4. Discussion
The purposes of the study were to develop the respiratory device
training (named TU-Breath Training version II) and examine the effect of
the prototype on cardiorespiratory performance (i.e., respiratory muscle
strength and functional capacity) and rate of dyspnea in hemodialysis
patients. The study reported that use of respiratory prototype program
could improve respiratory muscle strength, functional capacity and rate
of dyspnea in hemodialysis patients. These results are in line with the
previous studies 1, 5-8.
The study was revealed that an improvement in MIP, 6MWD and sensation of
breathlessness were observed in inspiratory muscle training thought
respiratory prototype (TU-Breath Training version II). Dysfunction in
multiple systems (e.g., musculoskeletal, cardiovascular and respiratory
systems) could be found in patients with CRF. The reduction of systemic
protein and skeletal muscle mass leads to loss of muscle mass whether in
type I or type II fibers in cross-sectional areas. Further, the
proportion of show fibers and also in the size of the fast fibers can
been improved inspiratory muscle training 9. Muscle
atrophy in particular type II muscle fibers, results from a reduction of
vascular and capillary blood flow 10. These results
are part of uremic myopathy in relation to skeletal muscles including
the diaphragm and intercostal muscle and may present in muscle weakness
(decreased MIP) and poor functional capacity (i.e., 6-MWT)11. In addition, impaired respiratory muscle by the
uremic neuropathy and myopathy could leads to increases the work of
breathing and also the neuromuscular dissociation 11.

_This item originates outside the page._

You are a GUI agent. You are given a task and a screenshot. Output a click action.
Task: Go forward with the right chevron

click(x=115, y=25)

Therefore, neuromuscular dissociation might provoke an increase in
respiratory effort and perceived in breathlessness among patients with
chronic renal failure 12. In addition, weakness of
inspiratory muscle leads to increase respiratory effort during exercise
or physical activity resulting to increase metabolic stress in
respiratory muscle and metaboreflex stimulation 13.

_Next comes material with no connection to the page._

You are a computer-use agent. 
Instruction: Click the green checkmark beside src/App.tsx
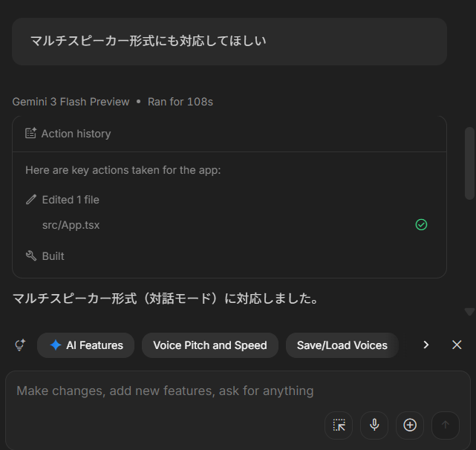[421, 224]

Thus, metaboreflex stimulus and uremic myopathy might partially explain
why respiratory muscle training improved sensation of breathlessness and
cardio-respiratory fitness (i.e., inspiratory muscle strength and
6-MWT).
Regarding to breathlessness, the study found a decrease of dyspnea after
8-week intervention program. Silva et al found an improvement in the
sensation of breathlessness after inspiratory muscle training program in
hemodialysis patients 8. Decreased dyspnea is reported
in IMT, it might be a decreasing dynamic hyperinflation of rib cage and
therefore increasing gas exchange 14. In addition,
increased respiratory muscle strength can be enhancing the pattern of
maximal thoraco-abodminal motion (14). Additionally,
Patessio et al reported the relationship between the sensation of
breathlessness and respiratory muscle strength 15. MIP
less than 80 cmH20 has been defined as inspiratory muscle weakness3,16. In the present study, MIP was an average 68.32
cmH2O which is clinically important inspiratory muscle weakness.
However, after training programme for 8-week, the improvement in
inspiratory muscle rose to 82.55 cmH2O. Therefore, it
might be, in part, inspiratory muscle training improved the inspiratory
muscle strength and thereby decreased sensation of breathlessness.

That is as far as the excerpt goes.